───── Provided material ─────
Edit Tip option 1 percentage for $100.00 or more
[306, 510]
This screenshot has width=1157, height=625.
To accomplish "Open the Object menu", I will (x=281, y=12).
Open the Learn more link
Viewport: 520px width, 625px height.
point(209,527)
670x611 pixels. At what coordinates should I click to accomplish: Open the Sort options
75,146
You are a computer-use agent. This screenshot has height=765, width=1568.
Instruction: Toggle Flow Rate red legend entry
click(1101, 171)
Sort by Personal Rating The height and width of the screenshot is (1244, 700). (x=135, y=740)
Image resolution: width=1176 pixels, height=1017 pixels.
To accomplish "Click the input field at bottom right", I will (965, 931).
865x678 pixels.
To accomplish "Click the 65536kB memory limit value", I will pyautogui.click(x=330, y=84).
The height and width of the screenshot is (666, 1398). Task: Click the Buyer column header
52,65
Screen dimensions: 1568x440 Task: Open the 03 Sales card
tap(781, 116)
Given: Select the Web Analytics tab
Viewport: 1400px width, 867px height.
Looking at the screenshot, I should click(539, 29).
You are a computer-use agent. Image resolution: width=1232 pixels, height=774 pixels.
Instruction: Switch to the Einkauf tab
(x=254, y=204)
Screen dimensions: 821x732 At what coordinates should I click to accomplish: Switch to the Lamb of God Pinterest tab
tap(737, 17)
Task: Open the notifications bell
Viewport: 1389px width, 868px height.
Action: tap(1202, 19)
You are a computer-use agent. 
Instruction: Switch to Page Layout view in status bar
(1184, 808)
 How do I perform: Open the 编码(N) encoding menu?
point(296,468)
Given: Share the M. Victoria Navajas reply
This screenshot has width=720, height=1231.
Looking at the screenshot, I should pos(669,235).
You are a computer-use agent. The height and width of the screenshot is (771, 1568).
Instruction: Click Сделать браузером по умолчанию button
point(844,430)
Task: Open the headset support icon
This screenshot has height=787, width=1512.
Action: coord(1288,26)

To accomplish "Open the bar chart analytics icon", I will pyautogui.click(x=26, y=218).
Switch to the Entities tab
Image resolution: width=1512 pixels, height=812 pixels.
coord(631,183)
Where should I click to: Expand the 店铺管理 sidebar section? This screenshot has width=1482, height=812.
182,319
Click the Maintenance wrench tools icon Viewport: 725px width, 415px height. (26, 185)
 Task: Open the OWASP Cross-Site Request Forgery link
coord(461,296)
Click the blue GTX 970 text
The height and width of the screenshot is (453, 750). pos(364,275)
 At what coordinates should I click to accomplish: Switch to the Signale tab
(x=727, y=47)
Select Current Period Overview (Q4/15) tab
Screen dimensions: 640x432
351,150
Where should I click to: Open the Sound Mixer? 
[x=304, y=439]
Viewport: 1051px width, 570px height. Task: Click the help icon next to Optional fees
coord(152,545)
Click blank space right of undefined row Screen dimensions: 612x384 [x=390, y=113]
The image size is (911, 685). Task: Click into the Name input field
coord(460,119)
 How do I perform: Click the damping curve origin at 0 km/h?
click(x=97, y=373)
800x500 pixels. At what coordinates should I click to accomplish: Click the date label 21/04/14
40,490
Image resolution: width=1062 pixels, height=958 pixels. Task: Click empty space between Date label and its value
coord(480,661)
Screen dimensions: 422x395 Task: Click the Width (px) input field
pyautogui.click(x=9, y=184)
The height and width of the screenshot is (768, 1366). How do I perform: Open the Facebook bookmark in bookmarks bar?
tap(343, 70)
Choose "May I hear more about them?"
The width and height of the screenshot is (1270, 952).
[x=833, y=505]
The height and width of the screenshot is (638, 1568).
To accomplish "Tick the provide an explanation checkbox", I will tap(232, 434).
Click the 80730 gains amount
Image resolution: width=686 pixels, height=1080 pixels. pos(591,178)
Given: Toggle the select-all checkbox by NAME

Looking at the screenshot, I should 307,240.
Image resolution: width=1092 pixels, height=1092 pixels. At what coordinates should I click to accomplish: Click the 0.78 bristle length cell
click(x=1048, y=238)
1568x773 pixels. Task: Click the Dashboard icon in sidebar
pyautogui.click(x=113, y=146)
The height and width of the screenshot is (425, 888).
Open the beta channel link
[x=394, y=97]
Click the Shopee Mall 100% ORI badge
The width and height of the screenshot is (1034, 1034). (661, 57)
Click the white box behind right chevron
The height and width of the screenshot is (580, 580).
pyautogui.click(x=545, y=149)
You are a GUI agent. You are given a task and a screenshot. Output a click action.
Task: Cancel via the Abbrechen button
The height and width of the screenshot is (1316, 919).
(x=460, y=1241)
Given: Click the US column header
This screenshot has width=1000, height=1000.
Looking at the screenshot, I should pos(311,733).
─────
Could you write out, exactly as they stand, only the lines above that begin at the line with "You are a computer-use agent. Image" and stop after the line with "Task: Open the notifications bell"?

### [Output]
You are a computer-use agent. Image resolution: width=1232 pixels, height=774 pixels.
Instruction: Switch to the Einkauf tab
(x=254, y=204)
Screen dimensions: 821x732 At what coordinates should I click to accomplish: Switch to the Lamb of God Pinterest tab
tap(737, 17)
Task: Open the notifications bell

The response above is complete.